Could weed be legal or not enforced by summer?

A DISCUSSION WITH ERIC HOLDER DECEMBER 11, 2012

NINA TOTENBERG: I am a reporter, so I have to ask you a question in a way that I hope you’ll engage with me a little bit, and that is the question of the two states that have now legalized pot. What are the options for how to handle this, from the federal perspective, since possession of marijuana, trafficking in marijuana, even in the smallest amounts, is still a felony under federal law? So what are the options for the way to treat this?

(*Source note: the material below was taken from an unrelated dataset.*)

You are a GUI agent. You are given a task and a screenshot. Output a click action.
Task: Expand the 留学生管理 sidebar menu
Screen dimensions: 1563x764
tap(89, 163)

ERIC HOLDER: Well, I think we have to look at the statutes and we have to decide what it is we want to do with them, and that is currently under review. I had a meeting today in my conference room as we looked at the two statutes. Yes, there’s a tension there between federal law and these state laws. But that’s also true with regard to the way in which we have allowed states that have passed medical marijuana statutes to allow that to occur. We have limited resources in the federal government, and we have to decide how we’re going to use those limited
criminal resources. I think we’ll come up with a policy that will be respective of federal law, but also make sure that we are effective in our fight against crime that truly has an impact on the American people. I would expect that the policy pronouncement that we’re going to make will be done relatively soon.

NINA TOTENBERG: How soon? [laughter]

ERIC HOLDER: She is a reporter. Relatively soon. [laughter]

NINA TOTENBERG: In your vocabulary, does relative mean a month or less?

ERIC HOLDER: I’d say a month or less, taking into account the holidays. [laughter]

NINA TOTENBERG: He is an official. The difference though with medical marijuana is the states haven’t tried to tax purchases of medical marijuana or sale of medical marijuana. They’re dying to tax recreational use of marijuana, buying marijuana for recreational use. The states that have now made it legal see this as – every pun intended – a pot of gold in the sky. That’s one of the primary things they want to do. So it’s a little different isn’t it?

ERIC HOLDER: There are a number of ways in which we have to look at this. The United States, the federal government can’t force a state to criminalize something. So decriminalization has to be viewed with one set of eyes. The structure that might be put in place to take advantage of the sale of marijuana has to be viewed, I think, with another set of eyes. I think we’re going to have to try to determine, with the sets of eyes that we have, what the policy pronouncement we’re going to make with regard to those two components of these new laws.